My heart fluttered at the memory and I rushed over to the garment, forgetting my caution. Inhaling her scent, visions of good times warmed me like a drug. I recalled my dreams of the wild while she watched TV, and me, tracing the mouse’s trail with my paw, as it raced across her laptop screen. I could almost hear her laughter when I batted my catnip ball across the room and I chased after it, skidding around, grabbing the toy, and swatting it back toward her. All good practice for when I would ultimately live my dream. Was the time now?
I nestled into the fleece jacket. My eyes scanned the expanse between the line of trees and the road, and I choked back a whimper. This was no game. An unfamiliar feeling of desperation pushed at me. I rose from Judy’s sweatshirt and crept into the clearing. I took a couple of shaky steps, my courage diminishing with each step.
A path of sprinkled kibble led to my overturned water and food dishes. My stomach growled. Ravenous with hunger, I crunched down a few kernels, but the chunks landed like rocks in my belly. On a nearby bush, hung my rhinestone collar. Like glitter on a Christmas tree, the garnets caught the moonlight and the gold ID tag glowed. It must have been ripped off when I was flung from the motorhome. No matter, it had always been a bother.

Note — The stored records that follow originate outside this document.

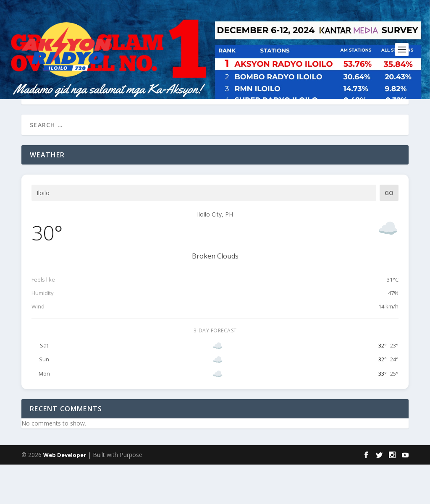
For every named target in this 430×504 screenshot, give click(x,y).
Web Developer (65, 494)
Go (389, 232)
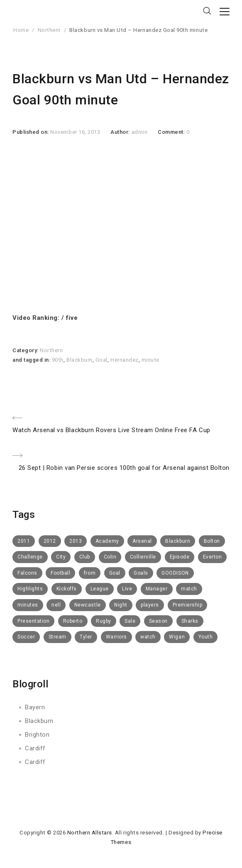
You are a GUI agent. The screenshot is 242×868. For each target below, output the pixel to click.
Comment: (172, 132)
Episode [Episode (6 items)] (180, 557)
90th (58, 360)
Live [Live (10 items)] (127, 589)
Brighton (37, 735)
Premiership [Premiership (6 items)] (188, 605)
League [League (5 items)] (100, 589)
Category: (26, 350)
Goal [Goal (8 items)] (115, 573)
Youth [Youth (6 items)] (205, 637)
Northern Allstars (90, 832)
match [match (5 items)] (189, 589)
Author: (121, 132)
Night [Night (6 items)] (121, 605)
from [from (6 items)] (90, 573)
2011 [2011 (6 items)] (24, 541)
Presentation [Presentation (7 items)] (33, 621)
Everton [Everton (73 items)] (213, 557)
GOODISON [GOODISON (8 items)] (175, 573)
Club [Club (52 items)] (85, 557)
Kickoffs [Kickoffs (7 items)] (66, 589)
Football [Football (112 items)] (60, 573)
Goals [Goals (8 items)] (141, 573)
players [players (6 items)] (150, 605)
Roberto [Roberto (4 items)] (73, 621)
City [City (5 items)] (61, 557)
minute (150, 360)
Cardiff (35, 748)
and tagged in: (32, 360)
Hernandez (125, 360)
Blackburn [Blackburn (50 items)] (178, 541)
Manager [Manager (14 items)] (156, 589)
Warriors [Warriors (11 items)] (116, 637)
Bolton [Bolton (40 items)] (212, 541)
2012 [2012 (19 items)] (50, 541)
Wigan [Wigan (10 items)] (177, 637)
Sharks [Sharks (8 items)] (190, 621)
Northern (49, 30)
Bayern (35, 707)
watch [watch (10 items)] (148, 637)
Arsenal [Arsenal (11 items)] (142, 541)
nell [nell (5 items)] (56, 605)
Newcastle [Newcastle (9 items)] (88, 605)
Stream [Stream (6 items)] (57, 637)
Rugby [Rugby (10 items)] (103, 621)
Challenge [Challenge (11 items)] (30, 557)
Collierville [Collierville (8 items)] (143, 557)
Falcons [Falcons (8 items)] (27, 573)
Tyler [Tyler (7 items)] (86, 637)
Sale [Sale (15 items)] (130, 621)
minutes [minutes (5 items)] (28, 605)
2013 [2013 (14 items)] (76, 541)
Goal (101, 360)
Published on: (31, 132)
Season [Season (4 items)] (158, 621)
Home (21, 30)
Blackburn (79, 360)
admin (139, 132)
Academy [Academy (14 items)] (107, 541)
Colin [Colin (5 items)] (110, 557)
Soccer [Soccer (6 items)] (26, 637)
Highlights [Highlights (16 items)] (30, 589)
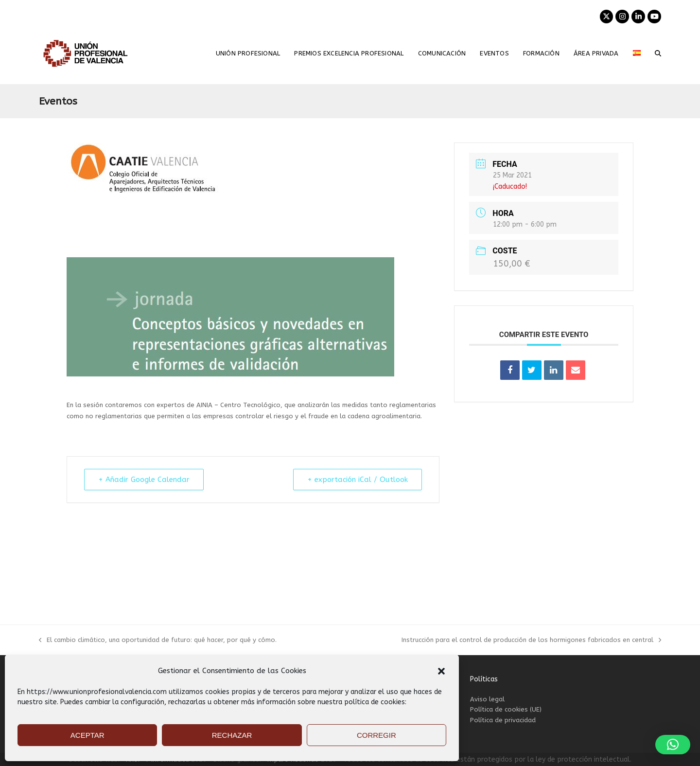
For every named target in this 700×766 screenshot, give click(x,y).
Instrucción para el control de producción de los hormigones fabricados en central (531, 641)
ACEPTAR (88, 735)
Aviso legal (487, 699)
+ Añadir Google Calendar (144, 480)
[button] (441, 671)
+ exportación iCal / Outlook (357, 480)
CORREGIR (376, 735)
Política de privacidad (503, 720)
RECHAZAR (232, 735)
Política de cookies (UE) (506, 709)
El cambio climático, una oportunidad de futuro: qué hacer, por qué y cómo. (158, 641)
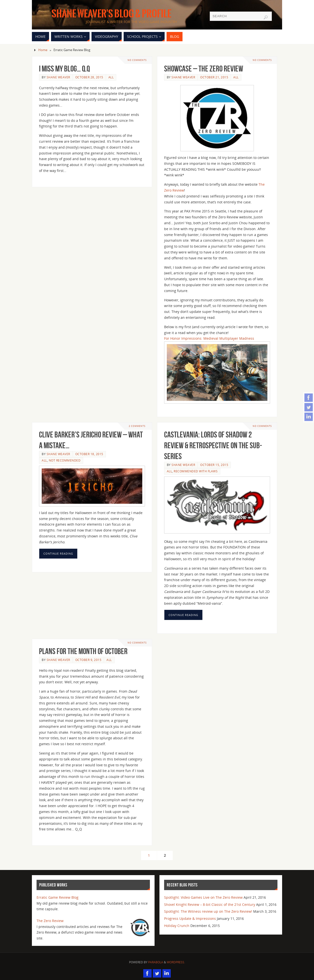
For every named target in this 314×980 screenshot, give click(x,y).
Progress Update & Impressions (190, 918)
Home (43, 50)
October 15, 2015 (214, 465)
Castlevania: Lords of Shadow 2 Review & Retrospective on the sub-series (213, 445)
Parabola (155, 962)
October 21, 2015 (214, 77)
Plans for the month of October (83, 651)
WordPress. (176, 962)
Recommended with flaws (195, 471)
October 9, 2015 (88, 660)
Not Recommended (65, 460)
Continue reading (58, 554)
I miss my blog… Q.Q (64, 68)
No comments (137, 60)
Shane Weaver (59, 77)
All (111, 77)
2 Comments (137, 426)
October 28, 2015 (89, 77)
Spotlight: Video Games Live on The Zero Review (203, 897)
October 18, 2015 (89, 454)
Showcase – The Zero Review (204, 68)
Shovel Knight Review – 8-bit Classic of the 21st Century (209, 904)
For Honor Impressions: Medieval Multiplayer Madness (209, 338)
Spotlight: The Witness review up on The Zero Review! (208, 911)
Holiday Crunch (177, 926)
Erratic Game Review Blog (57, 897)
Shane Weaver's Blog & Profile (111, 14)
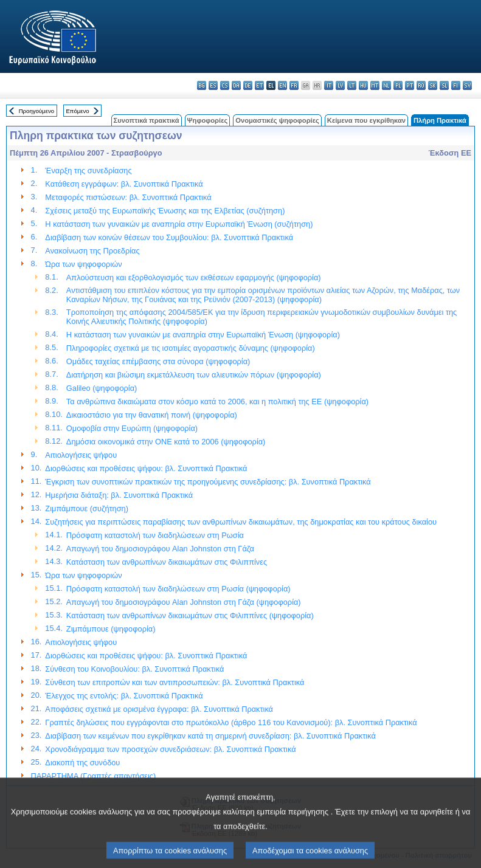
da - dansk (236, 85)
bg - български (201, 85)
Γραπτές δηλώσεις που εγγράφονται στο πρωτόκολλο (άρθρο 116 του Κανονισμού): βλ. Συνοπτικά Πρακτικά (230, 722)
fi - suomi (455, 85)
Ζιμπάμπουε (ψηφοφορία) (111, 629)
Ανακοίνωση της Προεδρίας (92, 250)
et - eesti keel (259, 85)
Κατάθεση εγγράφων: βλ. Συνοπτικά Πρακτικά (123, 184)
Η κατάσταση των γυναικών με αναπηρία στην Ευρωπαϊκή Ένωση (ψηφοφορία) (203, 334)
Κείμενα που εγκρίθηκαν (366, 120)
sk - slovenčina (432, 85)
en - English (282, 85)
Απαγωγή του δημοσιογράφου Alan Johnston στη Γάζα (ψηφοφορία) (184, 602)
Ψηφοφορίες (207, 120)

The strangers’ scents rose from the deep gashes slashed into in the damp earth by the motorhome’s last journey. And Judy’s scent, too, from where she’d lain. I circled one last time. Perhaps I had been careless. Perhaps my eyes deceived me and the pirates had not stolen off into the night with her. I reexamined the pieces of the motorhome scattered here and there - glass from the headlight, a towel, and a map -- scraps from our lives. .
When the moon moved to the top of the trees, I returned to Judy’s sweatshirt and collapsed. My eyes drooped, but still, I struggled to remain vigilant. When daylight finally threaded through the woods and threatened to reveal my position, it stung with disappointment. I was still alone. I made one more sweep of my surroundings, listening for sounds, seeking any form of movement, and analyzing smells. No Judy.
I slipped back into the woods. I would wait.